In mathematics, there are several varieties of dimensions to measure of the size of different objects.
Although
arbitrary fields are interesting and important in applications inside and outside of
mathematics, we focus on two fields---real numbers (ℝ) and complex numbers (ℂ), partly because of their roles in physics and engineering. It is well known that real numbers are widely used in classical mechanics and geometry, complex numbers underlie the theories of electricity, magnetism, and
quantum mechanics, all of which use linear algebra one way or another. Therefore, these two fields have a special place in linear algebra.

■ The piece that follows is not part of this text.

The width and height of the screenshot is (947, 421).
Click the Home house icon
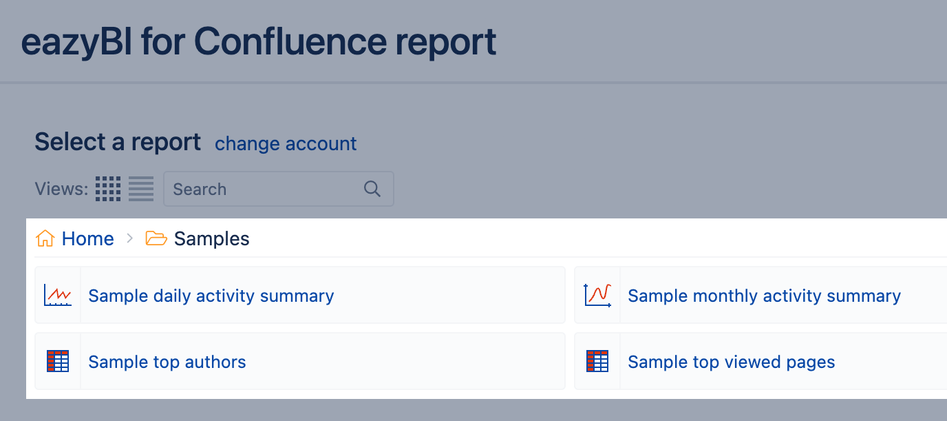click(x=45, y=238)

It should be noted that we use real and complex vector spaces only for theoretical analysis. In practice, we utilize only small part of these fields including rational numbers (ℚ) only because humans and computers do not operate with irrational numbers.

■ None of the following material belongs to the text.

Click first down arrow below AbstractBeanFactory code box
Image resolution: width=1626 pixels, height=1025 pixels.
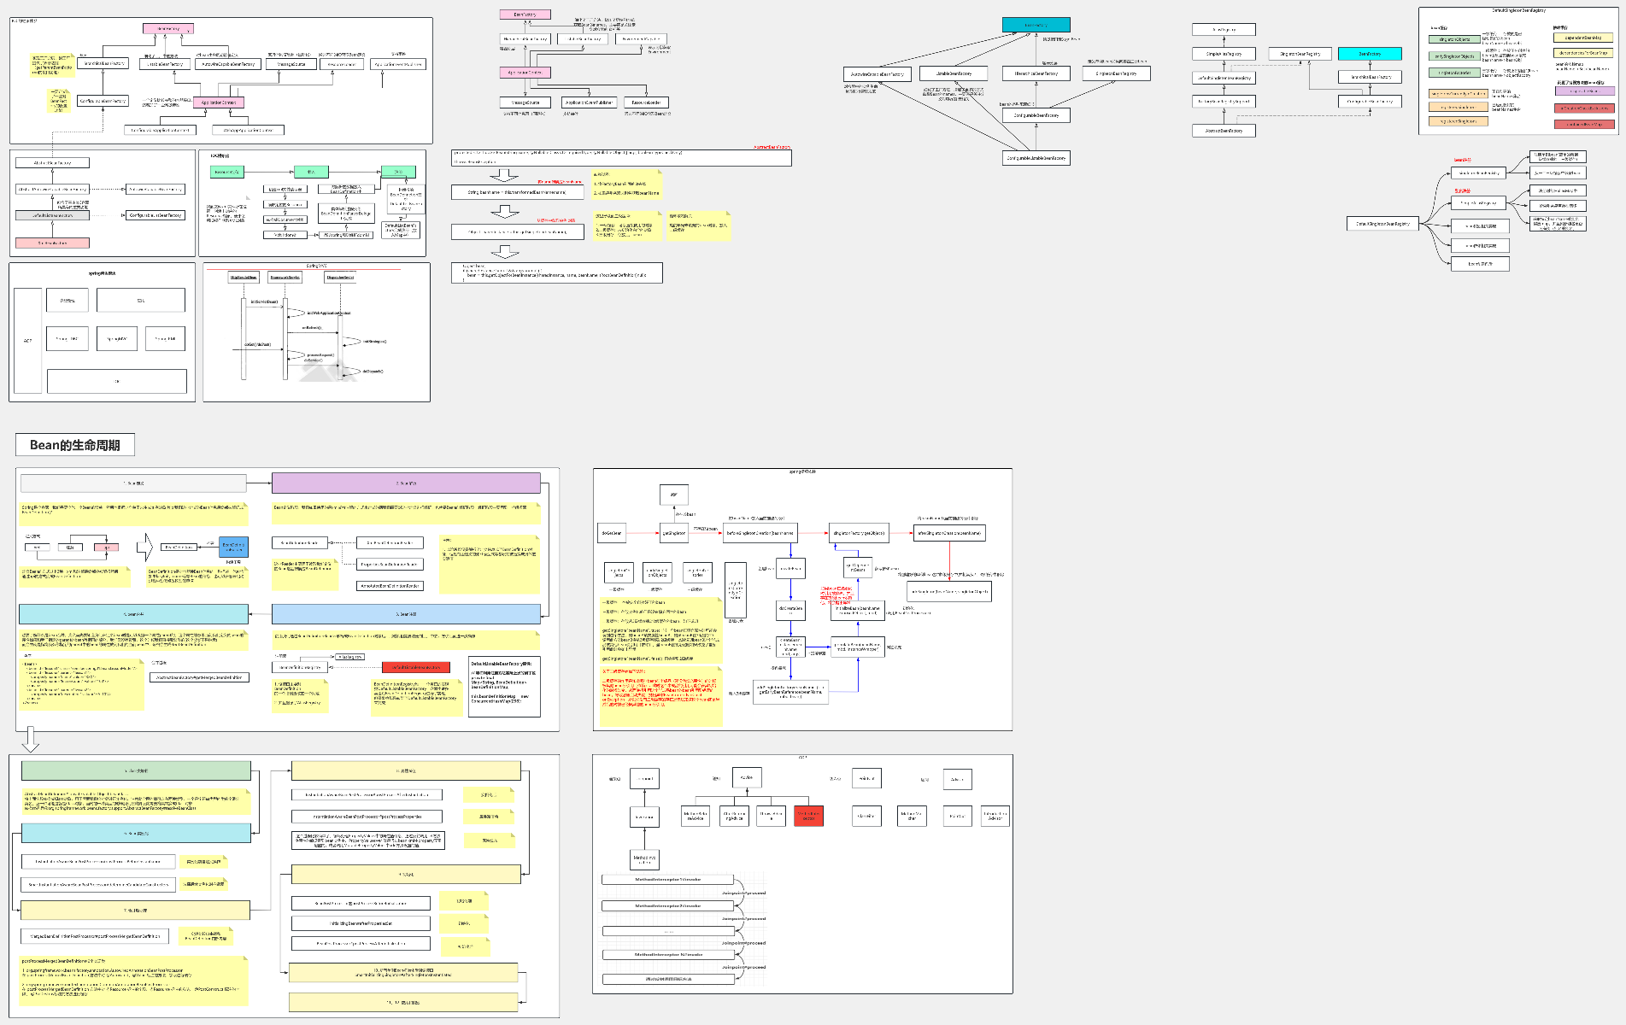pyautogui.click(x=505, y=175)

Recall that a complex number is a vector in ℝ² written in the form z = x + jy, with real components x, y ∈ ℝ. These real components are traditionally called real part and imaginary part of z, respectively. Notation x = Rez = ℜz and y = Imz = ℑz is widely used. The main reason of this form instead of standard form z = ix + jy is multiplication operation defined by
\[
{\bf i}^2 = 1, \quad {\bf i}*{\bf j} = {\bf j}*{\bf i} = {\bf j} , \quad {\bf j}^2 = -1.
\]
Then we can drop i because it is just 1 for multiplication. Regular vector addition and multiplication just defined makes the field of complex numbers denoted by ℂ.

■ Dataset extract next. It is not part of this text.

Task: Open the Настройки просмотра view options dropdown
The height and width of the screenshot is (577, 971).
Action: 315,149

There is one more operation in the field of complex numbers---involution. There is no universal notation for complex conjugate---in mathematics it is denoted by overhead line, \( \displaystyle \overline{a + {\bf j}\,b} = a - {\bf j}\,b . \) In physics and engineering, the complex conjugate number is denoted by asterisk, \( \displaystyle (a + {\bf j}\,b)^{\ast} = a - {\bf j}\,b . \) In this tutorial, we mostly will follow the latter notation. For instance, \( \displaystyle (3 + 2\,{\bf j})^{\ast} = 3 - 2\,{\bf j} . \)
Theorem 7:
If V is a complex vector space, then
\[
\dim_{\mathbb{R}}V = 2\,\dim_{\mathbb{C}} V .
\]
Let V be a complex vector space with basis β = {b1, b2, … , bn}. Correspondingly, we introduce another basis jβ = {j bi : bi ∈ β}. Note that multiplication by nonzero number every element from a basis produces another basis. We claim that S = β ∪ <>jβ is linear independent over ℝ.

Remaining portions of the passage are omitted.